→ **OBJECTIVE**
Can you rewrite the records starting with the line with "This screenshot has width=1920, height=1080." and going on through the line with "click(1639, 718)", swapping "Collapse" for "Expand" and keeping everything else the same?

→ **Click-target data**
━━━━━━━━━━

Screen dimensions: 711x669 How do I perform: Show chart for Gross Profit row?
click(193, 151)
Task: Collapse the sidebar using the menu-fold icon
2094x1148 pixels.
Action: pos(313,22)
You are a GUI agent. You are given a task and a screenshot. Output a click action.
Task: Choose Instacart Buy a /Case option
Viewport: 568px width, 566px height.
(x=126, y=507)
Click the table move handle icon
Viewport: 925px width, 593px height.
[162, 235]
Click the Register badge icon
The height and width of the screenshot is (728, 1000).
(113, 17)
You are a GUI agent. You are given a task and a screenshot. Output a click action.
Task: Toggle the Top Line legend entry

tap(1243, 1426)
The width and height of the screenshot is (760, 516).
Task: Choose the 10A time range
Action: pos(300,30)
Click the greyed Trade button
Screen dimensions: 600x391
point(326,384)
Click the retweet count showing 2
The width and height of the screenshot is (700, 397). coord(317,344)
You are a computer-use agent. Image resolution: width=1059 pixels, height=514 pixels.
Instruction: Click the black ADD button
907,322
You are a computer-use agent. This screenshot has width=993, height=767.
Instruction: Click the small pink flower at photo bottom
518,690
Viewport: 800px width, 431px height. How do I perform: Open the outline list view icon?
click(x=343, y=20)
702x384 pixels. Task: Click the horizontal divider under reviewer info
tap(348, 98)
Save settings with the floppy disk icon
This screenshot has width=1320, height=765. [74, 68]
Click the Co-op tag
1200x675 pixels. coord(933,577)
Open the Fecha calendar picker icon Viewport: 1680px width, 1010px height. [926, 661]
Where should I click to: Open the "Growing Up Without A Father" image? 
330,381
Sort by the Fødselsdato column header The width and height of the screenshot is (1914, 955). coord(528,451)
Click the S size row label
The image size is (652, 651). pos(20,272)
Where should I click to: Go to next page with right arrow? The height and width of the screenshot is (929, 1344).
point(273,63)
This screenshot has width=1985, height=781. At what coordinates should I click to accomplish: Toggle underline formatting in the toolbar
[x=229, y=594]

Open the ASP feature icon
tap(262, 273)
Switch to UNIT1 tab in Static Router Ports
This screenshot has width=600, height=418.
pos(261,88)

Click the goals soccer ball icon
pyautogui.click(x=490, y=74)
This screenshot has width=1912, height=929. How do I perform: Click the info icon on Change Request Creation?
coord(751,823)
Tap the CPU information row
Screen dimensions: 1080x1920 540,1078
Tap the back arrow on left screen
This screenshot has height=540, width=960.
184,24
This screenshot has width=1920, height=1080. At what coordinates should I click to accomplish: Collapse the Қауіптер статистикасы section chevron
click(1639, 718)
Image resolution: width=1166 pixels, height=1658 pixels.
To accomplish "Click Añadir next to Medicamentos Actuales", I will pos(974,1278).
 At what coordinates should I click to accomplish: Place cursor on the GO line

━━━━━━━━━━

→ **REPLY**
This screenshot has width=1920, height=1080. At what coordinates should I click to accomplish: Expand the Қауіптер статистикасы section chevron
click(1639, 718)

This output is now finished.